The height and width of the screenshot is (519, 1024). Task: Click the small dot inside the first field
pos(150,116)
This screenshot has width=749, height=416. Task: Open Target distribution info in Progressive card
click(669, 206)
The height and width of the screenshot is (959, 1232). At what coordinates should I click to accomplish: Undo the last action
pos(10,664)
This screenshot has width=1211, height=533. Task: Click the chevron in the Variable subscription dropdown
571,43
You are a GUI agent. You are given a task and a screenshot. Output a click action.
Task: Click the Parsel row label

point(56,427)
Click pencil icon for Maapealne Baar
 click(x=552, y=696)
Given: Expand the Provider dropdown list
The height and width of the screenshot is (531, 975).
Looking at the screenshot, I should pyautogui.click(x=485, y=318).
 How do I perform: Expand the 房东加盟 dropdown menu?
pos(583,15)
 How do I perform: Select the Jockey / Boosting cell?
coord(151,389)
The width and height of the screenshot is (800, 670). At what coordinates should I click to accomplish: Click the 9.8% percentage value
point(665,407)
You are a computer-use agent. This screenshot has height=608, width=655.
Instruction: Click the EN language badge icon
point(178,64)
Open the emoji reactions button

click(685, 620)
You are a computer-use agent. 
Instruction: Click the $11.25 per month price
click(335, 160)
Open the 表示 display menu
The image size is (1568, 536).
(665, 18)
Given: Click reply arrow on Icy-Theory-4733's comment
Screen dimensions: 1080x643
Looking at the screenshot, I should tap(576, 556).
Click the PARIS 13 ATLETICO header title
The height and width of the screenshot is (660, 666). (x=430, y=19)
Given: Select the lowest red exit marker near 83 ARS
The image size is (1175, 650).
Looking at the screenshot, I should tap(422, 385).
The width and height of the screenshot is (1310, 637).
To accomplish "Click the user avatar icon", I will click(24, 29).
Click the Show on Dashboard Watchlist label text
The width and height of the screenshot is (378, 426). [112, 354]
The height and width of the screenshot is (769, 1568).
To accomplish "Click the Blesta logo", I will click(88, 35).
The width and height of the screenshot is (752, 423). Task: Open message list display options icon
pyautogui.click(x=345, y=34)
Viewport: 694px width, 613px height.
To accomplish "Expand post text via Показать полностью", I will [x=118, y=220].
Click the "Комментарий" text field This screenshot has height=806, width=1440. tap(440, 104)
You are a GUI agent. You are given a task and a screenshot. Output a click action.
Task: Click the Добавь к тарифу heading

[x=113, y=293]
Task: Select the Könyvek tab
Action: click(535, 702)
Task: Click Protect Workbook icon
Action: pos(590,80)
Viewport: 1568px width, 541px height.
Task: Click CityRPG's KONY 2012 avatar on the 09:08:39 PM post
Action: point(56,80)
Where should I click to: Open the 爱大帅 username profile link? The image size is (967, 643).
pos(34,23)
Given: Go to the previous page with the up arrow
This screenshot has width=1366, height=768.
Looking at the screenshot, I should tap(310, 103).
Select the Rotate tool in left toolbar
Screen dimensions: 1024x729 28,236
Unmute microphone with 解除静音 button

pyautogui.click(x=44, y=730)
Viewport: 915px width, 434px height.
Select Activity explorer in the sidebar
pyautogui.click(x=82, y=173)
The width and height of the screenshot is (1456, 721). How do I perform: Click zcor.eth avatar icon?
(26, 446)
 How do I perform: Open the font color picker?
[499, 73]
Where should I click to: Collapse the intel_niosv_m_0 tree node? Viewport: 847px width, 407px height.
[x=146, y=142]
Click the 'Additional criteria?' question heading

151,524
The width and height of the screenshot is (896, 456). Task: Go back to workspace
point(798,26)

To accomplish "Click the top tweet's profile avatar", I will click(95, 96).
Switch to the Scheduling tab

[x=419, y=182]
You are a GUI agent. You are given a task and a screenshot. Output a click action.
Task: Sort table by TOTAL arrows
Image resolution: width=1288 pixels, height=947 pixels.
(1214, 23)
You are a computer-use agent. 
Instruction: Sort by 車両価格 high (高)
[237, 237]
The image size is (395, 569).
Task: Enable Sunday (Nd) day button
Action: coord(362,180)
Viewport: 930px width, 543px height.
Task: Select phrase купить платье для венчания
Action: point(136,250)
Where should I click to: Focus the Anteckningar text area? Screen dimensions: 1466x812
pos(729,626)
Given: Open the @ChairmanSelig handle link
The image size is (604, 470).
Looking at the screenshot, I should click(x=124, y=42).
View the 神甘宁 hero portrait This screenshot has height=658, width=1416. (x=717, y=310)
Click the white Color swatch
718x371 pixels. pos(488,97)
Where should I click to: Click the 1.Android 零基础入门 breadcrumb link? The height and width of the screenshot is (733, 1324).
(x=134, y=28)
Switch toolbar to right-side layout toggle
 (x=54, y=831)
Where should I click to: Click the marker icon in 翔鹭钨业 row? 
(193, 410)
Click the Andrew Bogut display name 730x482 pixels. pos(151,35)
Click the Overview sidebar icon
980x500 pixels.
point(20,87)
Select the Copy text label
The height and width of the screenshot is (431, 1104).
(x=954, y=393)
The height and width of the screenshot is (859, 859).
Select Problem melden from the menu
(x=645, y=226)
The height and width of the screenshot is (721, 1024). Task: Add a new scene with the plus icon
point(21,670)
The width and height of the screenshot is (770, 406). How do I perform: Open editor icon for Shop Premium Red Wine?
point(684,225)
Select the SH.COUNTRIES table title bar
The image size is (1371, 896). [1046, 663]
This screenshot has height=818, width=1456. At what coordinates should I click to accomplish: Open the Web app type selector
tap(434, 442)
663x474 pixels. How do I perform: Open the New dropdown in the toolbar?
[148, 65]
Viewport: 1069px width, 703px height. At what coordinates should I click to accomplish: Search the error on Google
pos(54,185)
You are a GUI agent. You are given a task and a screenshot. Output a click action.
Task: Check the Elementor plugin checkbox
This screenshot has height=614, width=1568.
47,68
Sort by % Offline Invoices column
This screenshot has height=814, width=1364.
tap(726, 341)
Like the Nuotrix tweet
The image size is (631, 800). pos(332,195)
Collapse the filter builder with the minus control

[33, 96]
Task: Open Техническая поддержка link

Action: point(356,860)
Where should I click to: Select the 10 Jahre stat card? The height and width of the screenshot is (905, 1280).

• • •

**EXERCISE INSTRUCTIONS**
In full and without error, give the listing again.

**SOLUTION TO THIS EXERCISE**
The height and width of the screenshot is (519, 1024). Task: Click the small dot inside the first field
pos(150,116)
This screenshot has width=749, height=416. Task: Open Target distribution info in Progressive card
click(669, 206)
The height and width of the screenshot is (959, 1232). At what coordinates should I click to accomplish: Undo the last action
pos(10,664)
This screenshot has width=1211, height=533. Task: Click the chevron in the Variable subscription dropdown
571,43
You are a GUI agent. You are given a task and a screenshot. Output a click action.
Task: Click the Parsel row label

point(56,427)
Click pencil icon for Maapealne Baar
 click(x=552, y=696)
Given: Expand the Provider dropdown list
The height and width of the screenshot is (531, 975).
Looking at the screenshot, I should pyautogui.click(x=485, y=318).
 How do I perform: Expand the 房东加盟 dropdown menu?
pos(583,15)
 How do I perform: Select the Jockey / Boosting cell?
coord(151,389)
The width and height of the screenshot is (800, 670). At what coordinates should I click to accomplish: Click the 9.8% percentage value
point(665,407)
You are a computer-use agent. This screenshot has height=608, width=655.
Instruction: Click the EN language badge icon
point(178,64)
Open the emoji reactions button

click(685, 620)
You are a computer-use agent. 
Instruction: Click the $11.25 per month price
click(335, 160)
Open the 表示 display menu
The image size is (1568, 536).
(665, 18)
Given: Click reply arrow on Icy-Theory-4733's comment
Screen dimensions: 1080x643
Looking at the screenshot, I should tap(576, 556).
Click the PARIS 13 ATLETICO header title
The height and width of the screenshot is (660, 666). (x=430, y=19)
Given: Select the lowest red exit marker near 83 ARS
The image size is (1175, 650).
Looking at the screenshot, I should tap(422, 385).
The width and height of the screenshot is (1310, 637).
To accomplish "Click the user avatar icon", I will click(24, 29).
Click the Show on Dashboard Watchlist label text
The width and height of the screenshot is (378, 426). [112, 354]
The height and width of the screenshot is (769, 1568).
To accomplish "Click the Blesta logo", I will click(88, 35).
The width and height of the screenshot is (752, 423). Task: Open message list display options icon
pyautogui.click(x=345, y=34)
Viewport: 694px width, 613px height.
To accomplish "Expand post text via Показать полностью", I will [x=118, y=220].
Click the "Комментарий" text field This screenshot has height=806, width=1440. tap(440, 104)
You are a GUI agent. You are given a task and a screenshot. Output a click action.
Task: Click the Добавь к тарифу heading

[x=113, y=293]
Task: Select the Könyvek tab
Action: click(535, 702)
Task: Click Protect Workbook icon
Action: pos(590,80)
Viewport: 1568px width, 541px height.
Task: Click CityRPG's KONY 2012 avatar on the 09:08:39 PM post
Action: point(56,80)
Where should I click to: Open the 爱大帅 username profile link? The image size is (967, 643).
pos(34,23)
Given: Go to the previous page with the up arrow
This screenshot has width=1366, height=768.
Looking at the screenshot, I should tap(310, 103).
Select the Rotate tool in left toolbar
Screen dimensions: 1024x729 28,236
Unmute microphone with 解除静音 button

pyautogui.click(x=44, y=730)
Viewport: 915px width, 434px height.
Select Activity explorer in the sidebar
pyautogui.click(x=82, y=173)
The width and height of the screenshot is (1456, 721). How do I perform: Click zcor.eth avatar icon?
(26, 446)
 How do I perform: Open the font color picker?
[499, 73]
Where should I click to: Collapse the intel_niosv_m_0 tree node? Viewport: 847px width, 407px height.
[x=146, y=142]
Click the 'Additional criteria?' question heading

151,524
The width and height of the screenshot is (896, 456). Task: Go back to workspace
point(798,26)

To accomplish "Click the top tweet's profile avatar", I will click(95, 96).
Switch to the Scheduling tab

[x=419, y=182]
You are a GUI agent. You are given a task and a screenshot. Output a click action.
Task: Sort table by TOTAL arrows
Image resolution: width=1288 pixels, height=947 pixels.
(1214, 23)
You are a computer-use agent. 
Instruction: Sort by 車両価格 high (高)
[237, 237]
The image size is (395, 569).
Task: Enable Sunday (Nd) day button
Action: coord(362,180)
Viewport: 930px width, 543px height.
Task: Select phrase купить платье для венчания
Action: point(136,250)
Where should I click to: Focus the Anteckningar text area? Screen dimensions: 1466x812
pos(729,626)
Given: Open the @ChairmanSelig handle link
The image size is (604, 470).
Looking at the screenshot, I should click(x=124, y=42).
View the 神甘宁 hero portrait This screenshot has height=658, width=1416. (x=717, y=310)
Click the white Color swatch
718x371 pixels. pos(488,97)
Where should I click to: Click the 1.Android 零基础入门 breadcrumb link? The height and width of the screenshot is (733, 1324).
(x=134, y=28)
Switch toolbar to right-side layout toggle
 (x=54, y=831)
Where should I click to: Click the marker icon in 翔鹭钨业 row? 
(193, 410)
Click the Andrew Bogut display name 730x482 pixels. pos(151,35)
Click the Overview sidebar icon
980x500 pixels.
point(20,87)
Select the Copy text label
The height and width of the screenshot is (431, 1104).
(x=954, y=393)
The height and width of the screenshot is (859, 859).
Select Problem melden from the menu
(x=645, y=226)
The height and width of the screenshot is (721, 1024). Task: Add a new scene with the plus icon
point(21,670)
The width and height of the screenshot is (770, 406). How do I perform: Open editor icon for Shop Premium Red Wine?
point(684,225)
Select the SH.COUNTRIES table title bar
The image size is (1371, 896). [1046, 663]
This screenshot has height=818, width=1456. At what coordinates should I click to accomplish: Open the Web app type selector
tap(434, 442)
663x474 pixels. How do I perform: Open the New dropdown in the toolbar?
[148, 65]
Viewport: 1069px width, 703px height. At what coordinates should I click to accomplish: Search the error on Google
pos(54,185)
You are a GUI agent. You are given a task and a screenshot. Output a click action.
Task: Check the Elementor plugin checkbox
This screenshot has height=614, width=1568.
47,68
Sort by % Offline Invoices column
This screenshot has height=814, width=1364.
tap(726, 341)
Like the Nuotrix tweet
The image size is (631, 800). pos(332,195)
Collapse the filter builder with the minus control

[33, 96]
Task: Open Техническая поддержка link

Action: point(356,860)
Where should I click to: Select the 10 Jahre stat card? The height and width of the screenshot is (905, 1280).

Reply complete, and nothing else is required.